Reducing render-blocking to a minimum is an important practice that developers should keep in mind. Render blocking refers to JavaScript or CSS files that are loaded in the element. These will require downloading before the rest of the page is accessible by the user - or rendered. This process will slow down the process of loading a page or website.

TTFB (Time to First Byte) is a crucial metric when measuring the website’s speed. This metric calculates the time elapsed between the user query and the search engine’s result. The TTFB should be as low as possible, with a standard of 200 milliseconds. This metric is commonly affected by the network speed, a factor that you cannot control. However, you can check how your website performs in different conditions by running several tests.

When your developers work on your site, they should aim to minify all assets, including CSS, JavaScript, and images on the website. This eliminates any whitespace in excess, which can streamline all functions and optimise the website. This tip will influence most metrics, including FCP, LCP and FID.

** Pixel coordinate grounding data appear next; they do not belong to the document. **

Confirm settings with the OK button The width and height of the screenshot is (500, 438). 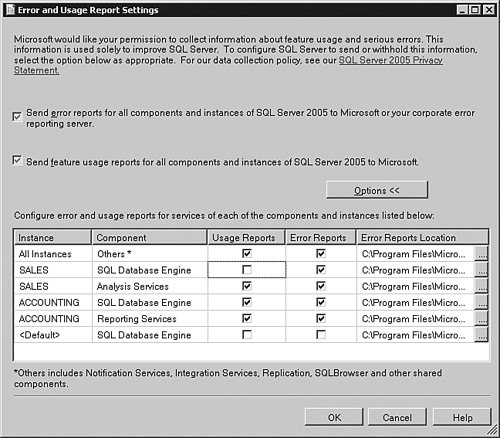click(x=334, y=417)
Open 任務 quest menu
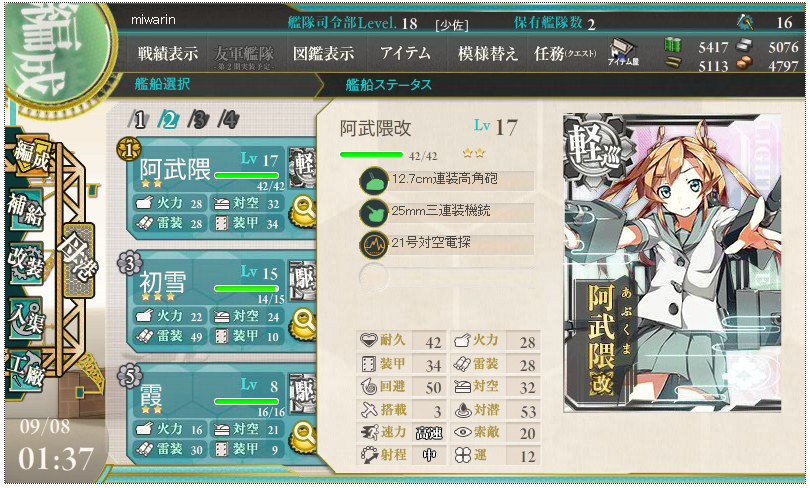This screenshot has width=810, height=488. pyautogui.click(x=565, y=53)
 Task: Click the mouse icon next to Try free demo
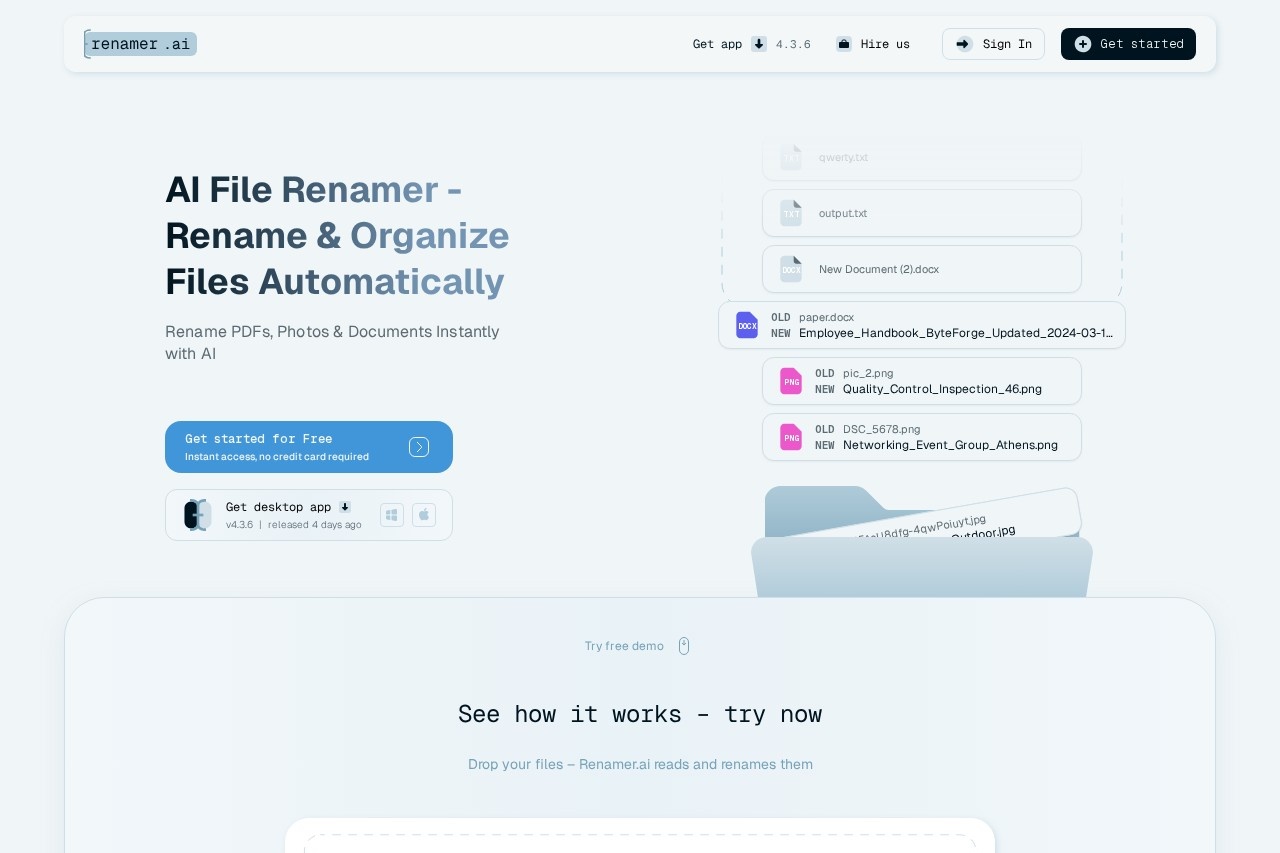coord(684,646)

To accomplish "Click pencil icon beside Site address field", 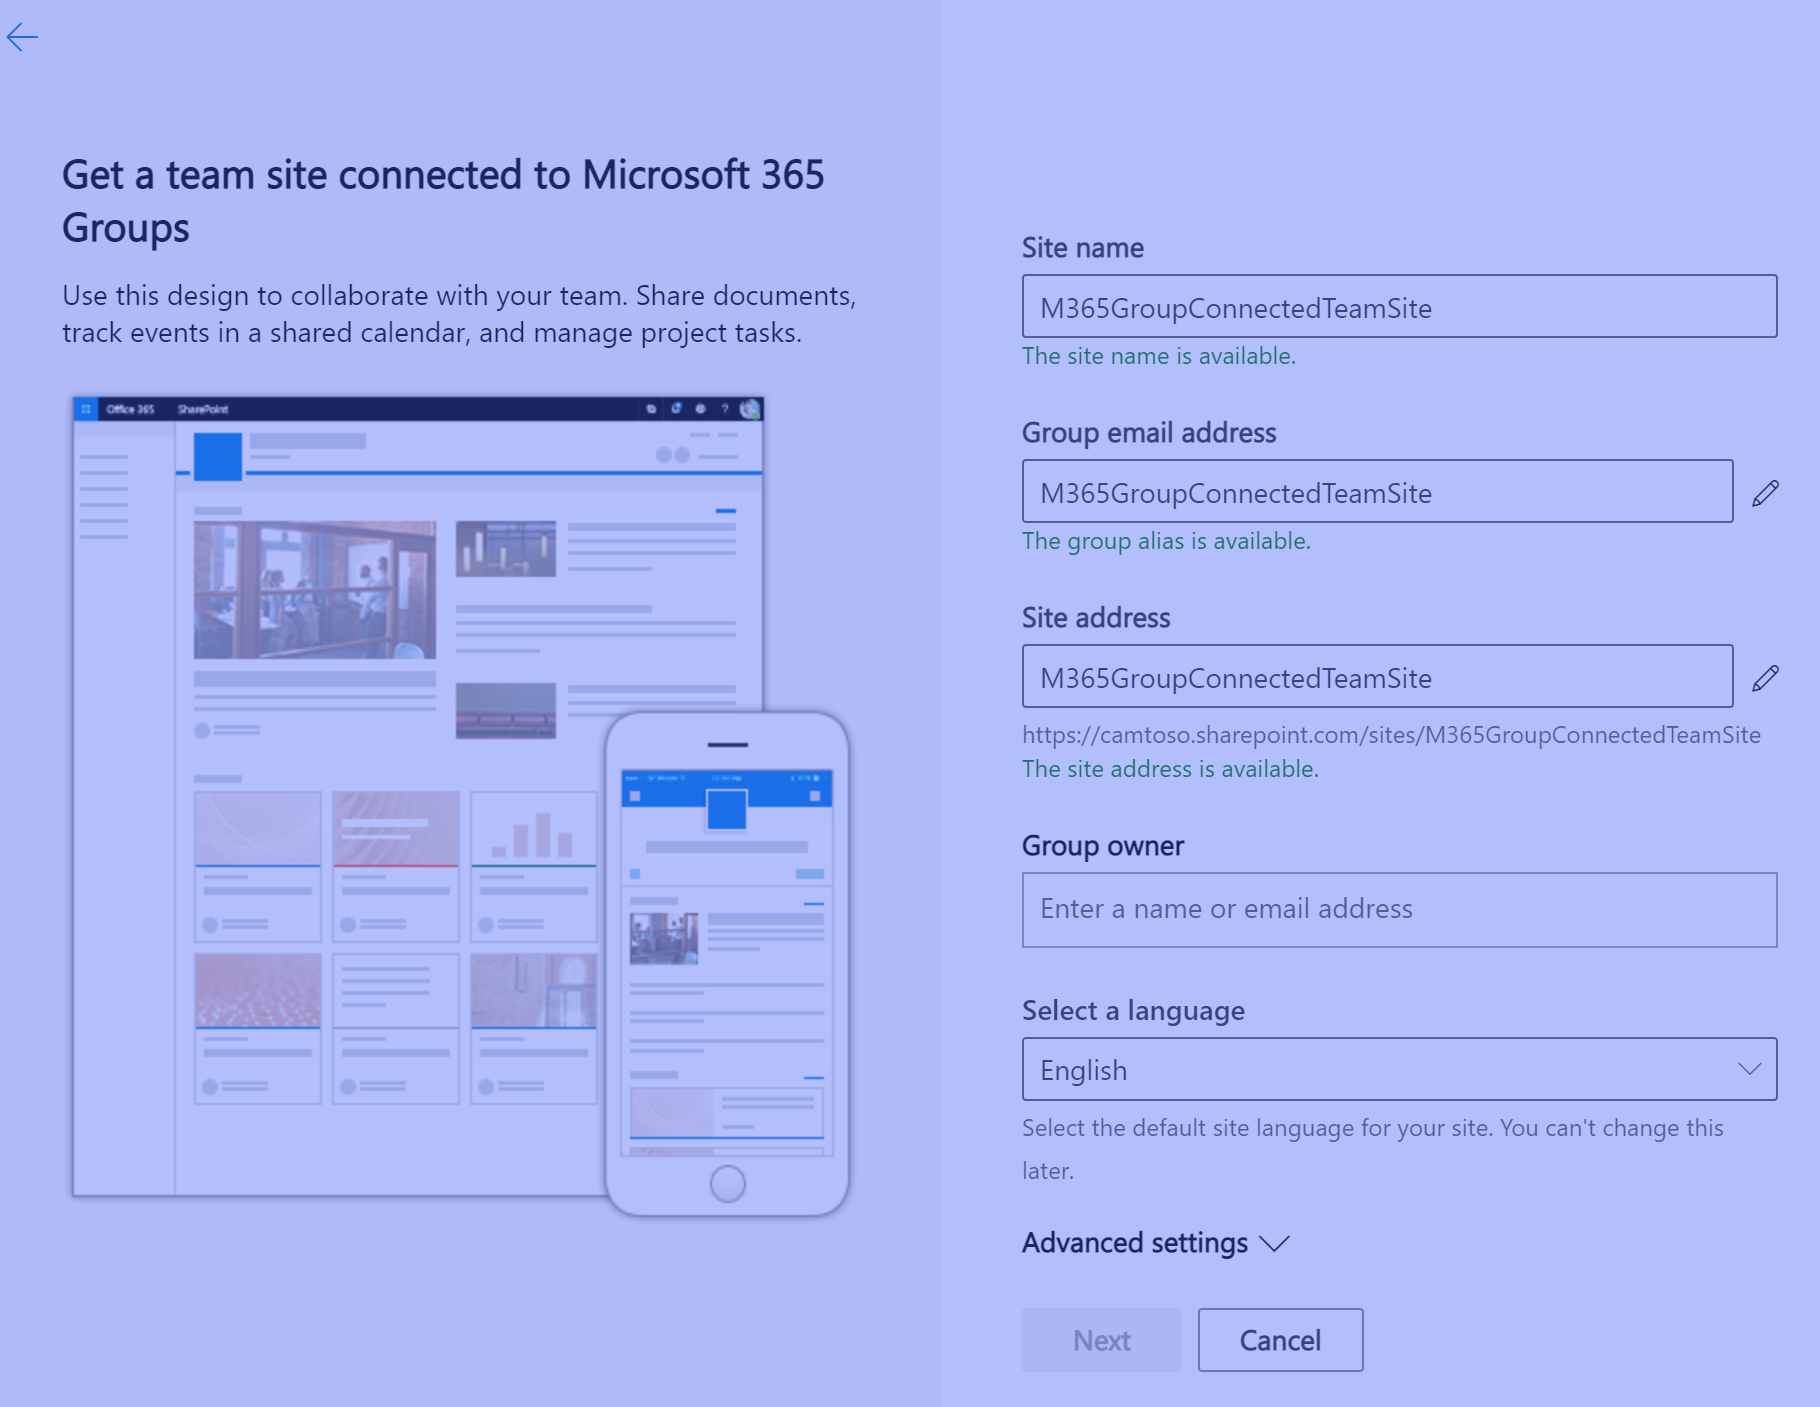I will click(1765, 678).
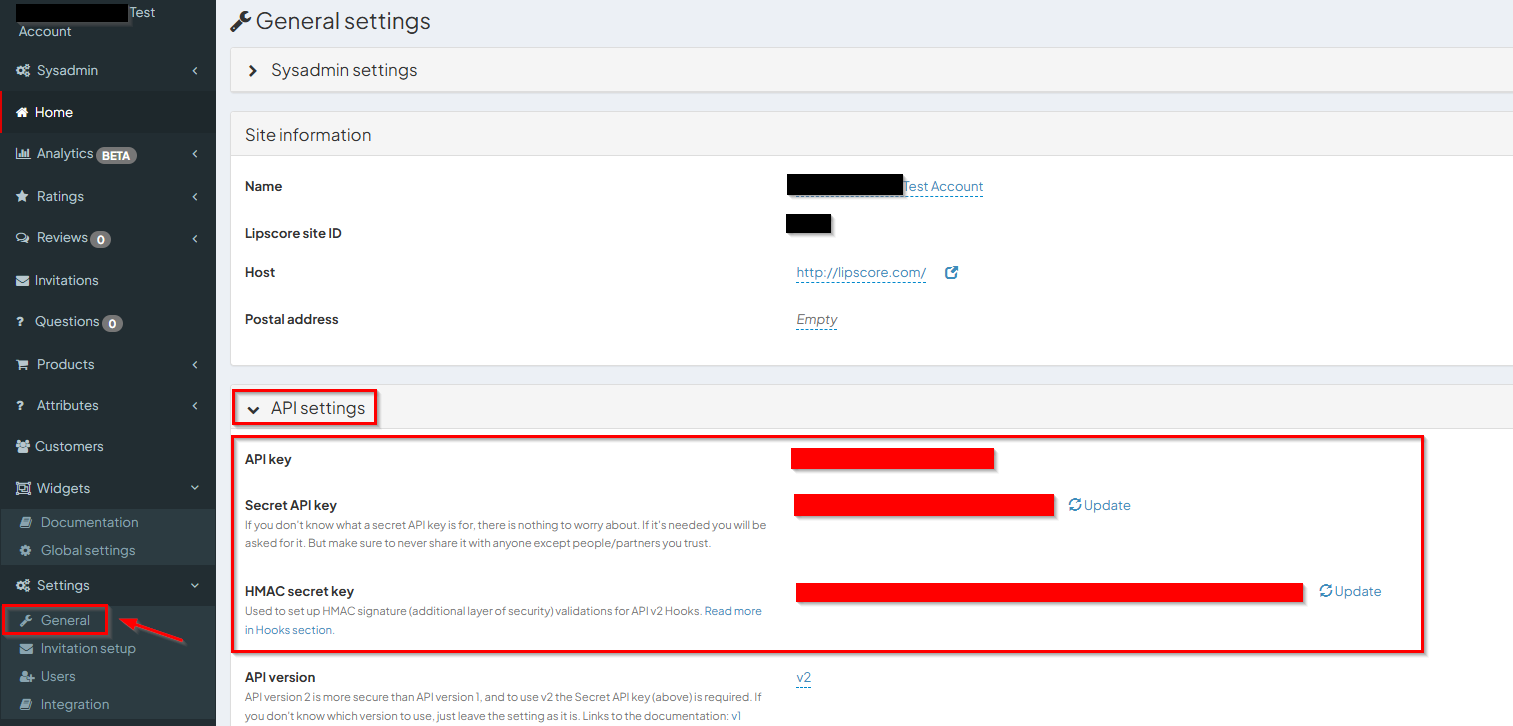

Its important to pick your fonts wisely. This tip is aimed at designers and developers, especially. There are several aspects of the font chosen that can weigh on the website’s speed - in particular the FCP and LCP metrics. These include:

  • Font size
  • Number of weights
  • Variations and additional requests required
  • How the font is implemented

Ensure the font you have picked work naturally with the website and triggers minimal disruptions.

Developers and designers should also be mindful of the embeds and plugins used. These can make the website much heavier and slower. While some plugins are necessary to enhance the user experience when on the site, third-party ones should be used in limitation. These can interfere with the website in many ways and affect most metrics, especially TTFB, LCP, and FID.
You should also be aware of embeds. Some embeds such as YouTube videos, social media widgets, and other additions are difficult to control, and they can bloat and weigh down a website.

Mastering the Google Tag Manager is an especially important tip for the marketing and SEO department. Every time you decide to implement features or scripts via GMT (Google Tag Manager), it is recommendable to check the website’s speed before and after the implementation. This allows you to have full control over the changes.